▶ _Exercise brief_
This exercise requires an exact copy of each line from the one containing "Open the Dsc06309 picture link" down to the last line below.

▶ _Collected data entries_
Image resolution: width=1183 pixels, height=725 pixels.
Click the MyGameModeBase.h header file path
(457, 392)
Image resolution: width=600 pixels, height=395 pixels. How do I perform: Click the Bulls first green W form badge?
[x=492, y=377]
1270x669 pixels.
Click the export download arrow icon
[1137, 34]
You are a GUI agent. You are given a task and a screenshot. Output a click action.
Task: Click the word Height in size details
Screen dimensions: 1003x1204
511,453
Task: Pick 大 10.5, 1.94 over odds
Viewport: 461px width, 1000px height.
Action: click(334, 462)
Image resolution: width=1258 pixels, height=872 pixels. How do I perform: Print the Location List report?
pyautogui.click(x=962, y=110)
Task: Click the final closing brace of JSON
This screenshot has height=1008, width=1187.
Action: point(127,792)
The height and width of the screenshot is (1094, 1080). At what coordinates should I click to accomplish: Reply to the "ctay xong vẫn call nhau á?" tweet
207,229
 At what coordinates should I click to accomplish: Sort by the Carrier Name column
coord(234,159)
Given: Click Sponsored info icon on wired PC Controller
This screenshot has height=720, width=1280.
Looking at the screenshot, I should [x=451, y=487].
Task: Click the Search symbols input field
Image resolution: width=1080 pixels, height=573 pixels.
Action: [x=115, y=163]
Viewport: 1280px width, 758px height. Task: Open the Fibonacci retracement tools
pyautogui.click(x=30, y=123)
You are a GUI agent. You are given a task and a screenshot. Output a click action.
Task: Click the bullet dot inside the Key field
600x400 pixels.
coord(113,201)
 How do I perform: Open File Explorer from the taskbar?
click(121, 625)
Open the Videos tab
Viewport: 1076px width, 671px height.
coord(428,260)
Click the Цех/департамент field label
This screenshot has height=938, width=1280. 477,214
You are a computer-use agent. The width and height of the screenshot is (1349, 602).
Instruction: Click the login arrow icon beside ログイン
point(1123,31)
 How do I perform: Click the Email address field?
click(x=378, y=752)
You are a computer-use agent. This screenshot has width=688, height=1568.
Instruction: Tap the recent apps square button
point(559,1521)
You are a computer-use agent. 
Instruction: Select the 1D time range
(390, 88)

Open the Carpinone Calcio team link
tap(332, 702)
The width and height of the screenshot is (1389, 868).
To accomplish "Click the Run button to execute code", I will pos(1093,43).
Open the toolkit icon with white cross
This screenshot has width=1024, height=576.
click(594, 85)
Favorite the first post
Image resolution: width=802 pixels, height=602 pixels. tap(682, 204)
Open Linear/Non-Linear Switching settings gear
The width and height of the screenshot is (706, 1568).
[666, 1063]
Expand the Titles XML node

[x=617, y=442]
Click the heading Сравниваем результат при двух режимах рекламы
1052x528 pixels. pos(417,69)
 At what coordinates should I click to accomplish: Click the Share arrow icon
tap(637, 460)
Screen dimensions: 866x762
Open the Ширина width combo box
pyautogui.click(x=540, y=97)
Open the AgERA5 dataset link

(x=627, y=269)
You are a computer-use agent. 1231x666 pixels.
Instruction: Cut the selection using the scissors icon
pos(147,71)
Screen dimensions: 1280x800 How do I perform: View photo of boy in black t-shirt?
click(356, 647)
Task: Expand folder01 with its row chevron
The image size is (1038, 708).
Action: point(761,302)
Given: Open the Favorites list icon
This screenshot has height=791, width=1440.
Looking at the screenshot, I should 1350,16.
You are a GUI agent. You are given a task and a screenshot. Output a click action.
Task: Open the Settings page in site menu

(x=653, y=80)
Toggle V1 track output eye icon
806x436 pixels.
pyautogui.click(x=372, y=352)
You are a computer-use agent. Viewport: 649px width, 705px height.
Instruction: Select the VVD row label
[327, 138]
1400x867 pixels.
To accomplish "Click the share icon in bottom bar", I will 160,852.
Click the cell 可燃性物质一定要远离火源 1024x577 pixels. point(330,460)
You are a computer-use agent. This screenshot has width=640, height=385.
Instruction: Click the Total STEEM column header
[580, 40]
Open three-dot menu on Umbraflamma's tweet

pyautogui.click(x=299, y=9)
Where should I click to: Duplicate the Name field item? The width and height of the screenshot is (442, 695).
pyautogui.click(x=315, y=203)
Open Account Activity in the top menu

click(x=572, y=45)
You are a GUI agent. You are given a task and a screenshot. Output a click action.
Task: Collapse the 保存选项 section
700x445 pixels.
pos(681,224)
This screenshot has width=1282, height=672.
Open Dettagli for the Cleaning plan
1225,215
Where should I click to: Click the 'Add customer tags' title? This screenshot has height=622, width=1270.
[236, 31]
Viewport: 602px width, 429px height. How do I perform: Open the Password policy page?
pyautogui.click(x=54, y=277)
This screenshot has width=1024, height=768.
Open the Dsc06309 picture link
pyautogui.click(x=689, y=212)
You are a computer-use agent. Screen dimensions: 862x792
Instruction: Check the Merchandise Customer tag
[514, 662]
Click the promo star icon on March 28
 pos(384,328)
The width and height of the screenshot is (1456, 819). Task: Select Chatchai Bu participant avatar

▶ _Answer to this problem_
Open the Dsc06309 picture link
pyautogui.click(x=689, y=212)
You are a computer-use agent. Screen dimensions: 862x792
Instruction: Check the Merchandise Customer tag
[514, 662]
Click the promo star icon on March 28
 pos(384,328)
The width and height of the screenshot is (1456, 819). Task: Select Chatchai Bu participant avatar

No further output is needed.